- **Aim of the task**: Can you copy everything in the data from the line containing "扩展名 (92, 2491)" down to the end, keeping each line's text unchanged but adding 69 to every x and y coordinate?

- **Provided material**:
* * *

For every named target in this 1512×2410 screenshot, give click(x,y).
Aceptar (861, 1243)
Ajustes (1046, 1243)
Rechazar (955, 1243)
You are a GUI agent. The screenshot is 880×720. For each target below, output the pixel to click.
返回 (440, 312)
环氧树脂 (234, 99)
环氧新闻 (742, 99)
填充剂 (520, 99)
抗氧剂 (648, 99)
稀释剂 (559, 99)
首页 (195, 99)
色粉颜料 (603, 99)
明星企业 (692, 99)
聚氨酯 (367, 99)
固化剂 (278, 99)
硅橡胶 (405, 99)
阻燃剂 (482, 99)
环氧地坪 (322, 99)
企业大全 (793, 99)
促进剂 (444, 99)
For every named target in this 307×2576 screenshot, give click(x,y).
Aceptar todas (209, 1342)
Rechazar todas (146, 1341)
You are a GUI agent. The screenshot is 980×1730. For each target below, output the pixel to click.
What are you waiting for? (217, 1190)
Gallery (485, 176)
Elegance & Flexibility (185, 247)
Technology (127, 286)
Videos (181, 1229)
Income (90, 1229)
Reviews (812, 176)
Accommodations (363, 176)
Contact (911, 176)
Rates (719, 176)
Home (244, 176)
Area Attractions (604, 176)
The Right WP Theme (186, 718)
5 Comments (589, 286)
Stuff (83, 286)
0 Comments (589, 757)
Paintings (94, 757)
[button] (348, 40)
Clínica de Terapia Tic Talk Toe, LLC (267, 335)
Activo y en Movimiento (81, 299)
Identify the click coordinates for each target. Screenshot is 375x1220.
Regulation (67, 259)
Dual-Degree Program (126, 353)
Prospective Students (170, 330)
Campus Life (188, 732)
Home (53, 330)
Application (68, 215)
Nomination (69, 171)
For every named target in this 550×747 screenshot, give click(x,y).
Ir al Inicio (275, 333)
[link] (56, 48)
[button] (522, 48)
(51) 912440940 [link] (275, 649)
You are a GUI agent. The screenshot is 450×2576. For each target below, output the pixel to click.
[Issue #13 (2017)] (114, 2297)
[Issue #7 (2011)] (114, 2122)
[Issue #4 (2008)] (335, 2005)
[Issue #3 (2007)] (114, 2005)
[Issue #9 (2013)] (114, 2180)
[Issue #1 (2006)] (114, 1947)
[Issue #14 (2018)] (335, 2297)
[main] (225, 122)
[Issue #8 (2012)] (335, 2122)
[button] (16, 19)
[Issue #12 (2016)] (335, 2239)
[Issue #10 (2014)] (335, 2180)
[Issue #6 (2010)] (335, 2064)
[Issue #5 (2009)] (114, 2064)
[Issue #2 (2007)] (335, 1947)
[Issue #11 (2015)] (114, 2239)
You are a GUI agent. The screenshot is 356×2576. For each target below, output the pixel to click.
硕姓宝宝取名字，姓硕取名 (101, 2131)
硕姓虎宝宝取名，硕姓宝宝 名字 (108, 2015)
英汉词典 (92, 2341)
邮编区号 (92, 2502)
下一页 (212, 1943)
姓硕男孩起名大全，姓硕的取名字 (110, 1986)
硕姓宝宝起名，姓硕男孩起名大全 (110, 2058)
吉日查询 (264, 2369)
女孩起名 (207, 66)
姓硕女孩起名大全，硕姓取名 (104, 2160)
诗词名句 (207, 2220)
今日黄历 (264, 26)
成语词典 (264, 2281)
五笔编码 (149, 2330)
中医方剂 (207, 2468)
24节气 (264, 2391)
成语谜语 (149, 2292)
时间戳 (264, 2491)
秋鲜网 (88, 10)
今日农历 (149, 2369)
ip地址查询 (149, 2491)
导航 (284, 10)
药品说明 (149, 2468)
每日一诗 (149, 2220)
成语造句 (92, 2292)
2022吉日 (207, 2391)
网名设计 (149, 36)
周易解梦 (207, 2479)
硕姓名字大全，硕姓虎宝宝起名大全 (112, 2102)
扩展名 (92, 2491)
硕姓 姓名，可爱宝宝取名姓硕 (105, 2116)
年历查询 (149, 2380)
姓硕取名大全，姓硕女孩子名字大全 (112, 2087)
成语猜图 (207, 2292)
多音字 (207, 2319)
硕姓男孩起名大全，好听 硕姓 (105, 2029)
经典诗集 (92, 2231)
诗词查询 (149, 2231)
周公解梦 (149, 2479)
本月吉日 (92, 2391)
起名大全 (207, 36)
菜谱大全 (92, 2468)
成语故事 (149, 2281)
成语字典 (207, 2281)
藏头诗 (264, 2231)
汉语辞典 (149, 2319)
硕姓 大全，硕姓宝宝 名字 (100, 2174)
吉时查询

* * *

- **Result for this exercise**:
扩展名 (161, 2560)
硕姓 姓名，可爱宝宝取名姓硕 (174, 2185)
年历查询 (218, 2449)
姓硕取名大全，姓硕女孩子名字大全 (181, 2156)
成语猜图 (276, 2361)
多音字 (276, 2388)
硕姓男孩起名大全，好听 硕姓 (174, 2098)
经典诗集 (161, 2300)
诗词查询 (218, 2300)
周公解梦 (218, 2548)
本月吉日 (161, 2460)
起名大全 (276, 105)
菜谱大全 (161, 2537)
成语故事 (218, 2350)
成语字典 (276, 2350)
藏头诗 (333, 2300)
汉语辞典 (218, 2388)
硕姓 大全，硕姓宝宝 名字 (169, 2243)
吉时查询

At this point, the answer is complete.